Thanks Sven, I did sign up for their "FXGame." It's a perfect simulator for where I am at - no cost, no commitment, no actual money being traded, no broker calling me..... And yet there is pretty tight action and I can learn how close a stop can be in that currency market before it becomes counterproductive...
JumpOff.
 
It's not the platform - its me..... :(

Whew, I've been making some stinking trading decisions in the last week or so. 20 losers in a row (well -ok there were 5 or 6 trades in there where I made a pip or two, but not enough profit on those to balance the spread and stop losses on the others). - And the fruit of all this is another 2 pieces of the "how to trade puzzle". All my losers have been really small; the oanda.com simulator platform allows you to put the stop where you want and I only moved it one pip on two of the 20 trades, - so most of the time I got out manually and early - I've got that part figured out.

So here are my two new puzzle pieces:
#1 Since I am trading intra-day for just a 4-5 hours at a time, there is no need for me to enter a position unless the 5 minute chart is moving with some speed and I have at least 2 hours of trading time ahead of me! Most of my losers have been buying/selling what I thought was a decent entry- but it just fizzled going sideways for an hour or so and then it was time to go handle other obligations - so I closed the trade at a tiny loss. It is better to wait on the sidelines or go do something productive for 15 minutes at a time, then cycle back to my desk to check the screen and see if there is any change. The price action isn't going to get up and move just because I happen to have time to trade right then, and will it to do so...

#2 Patterns mean different things depending on how much volatility you've got.

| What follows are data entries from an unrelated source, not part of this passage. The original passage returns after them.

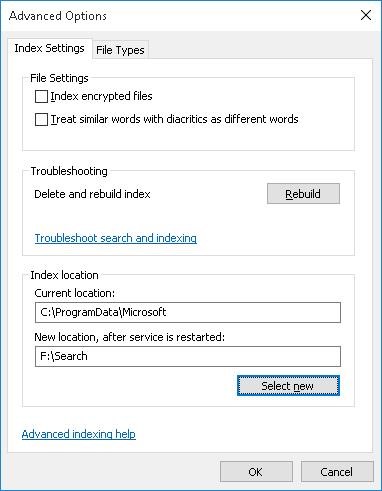The height and width of the screenshot is (491, 382).
Task: Click the File Settings group heading
Action: [59, 78]
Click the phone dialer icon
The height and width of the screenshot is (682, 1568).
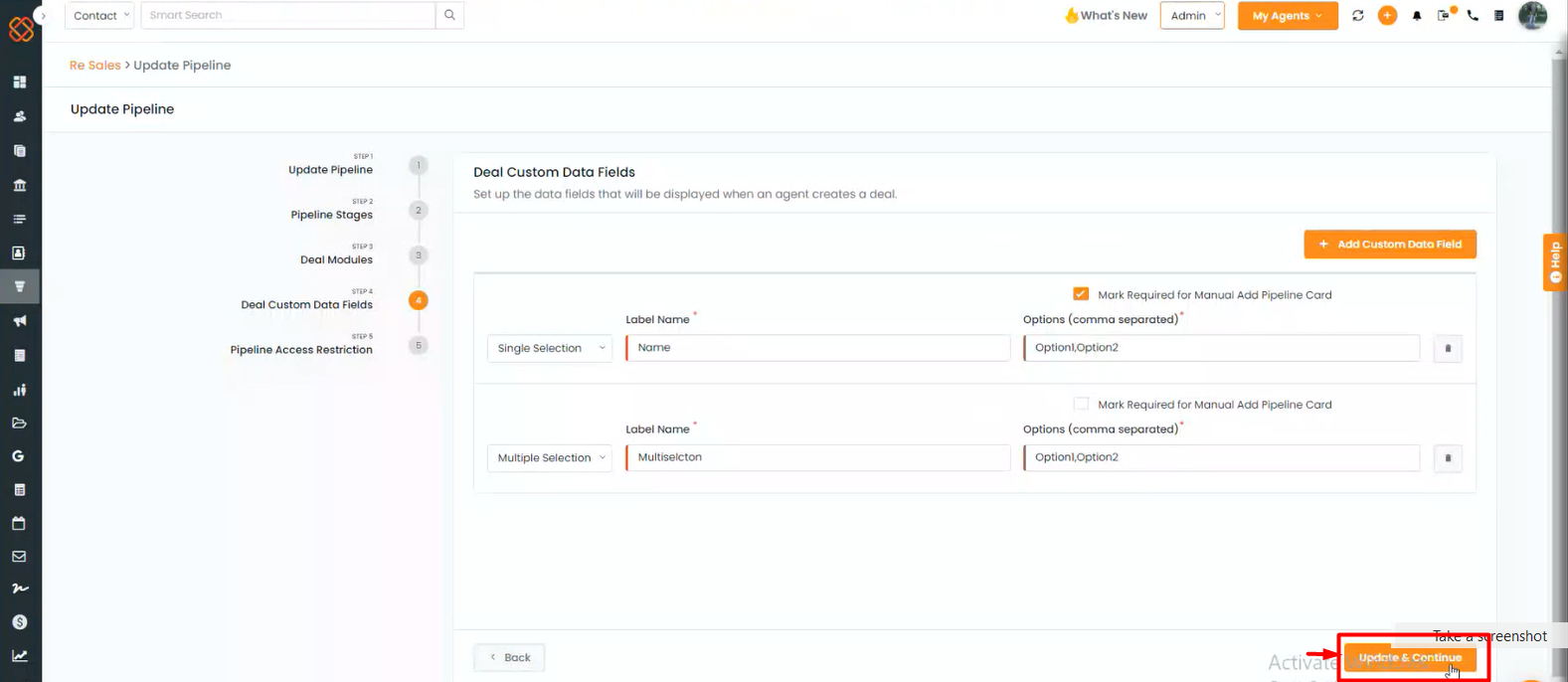[x=1473, y=16]
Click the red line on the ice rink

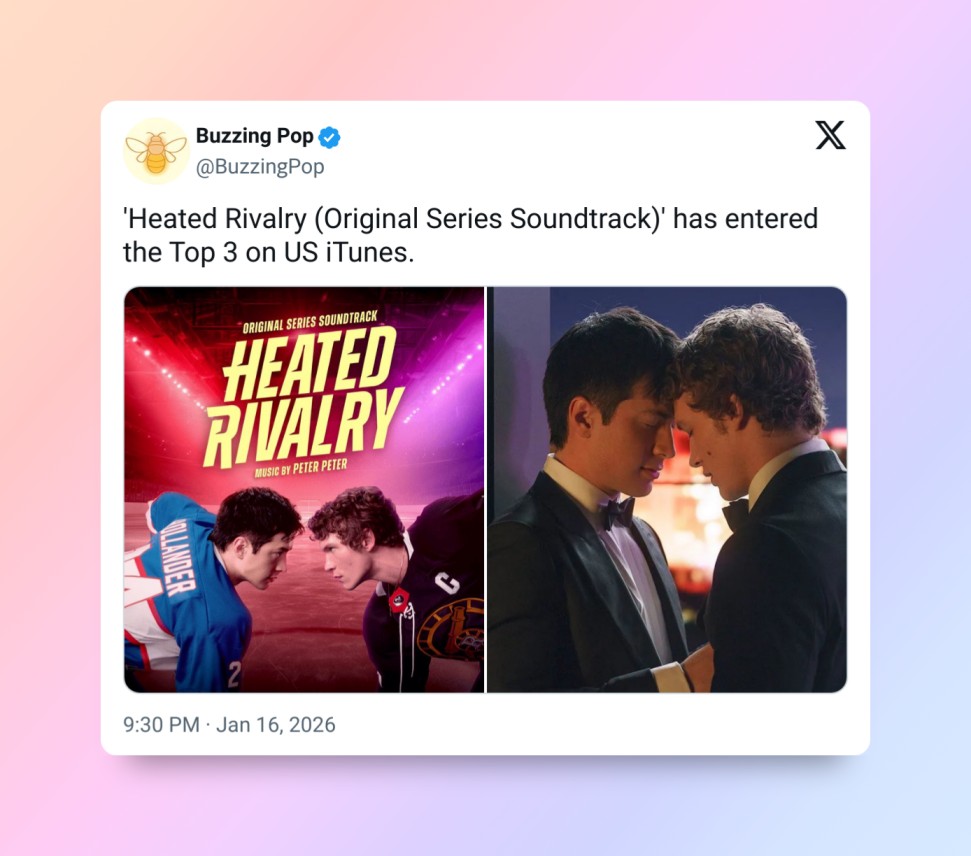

Price action that has some volume or pressure behind it has a bouncy feeling. A break out that moves 25% depth of the previous channel doesn't mean anything if the previous channel was only 6 pips wide. I expect it might be easier to see the volatility fading out in an instrument that shows volume as well as price. With the Forex, I don't always "get it" that the big move of the day is over and the action is just fading out, until suddenly I realize I have the feeling I've been watching paint dry for the last half hour or so, and the price action is getting progressively smaller....

I'm also thinking I need to be paper trading something besides currencies - or at least not the EUR/USD pair. I can not be at my desk before 9:30 - 10:00 Eastern time U.S. in the morning, so I am missing the most active time.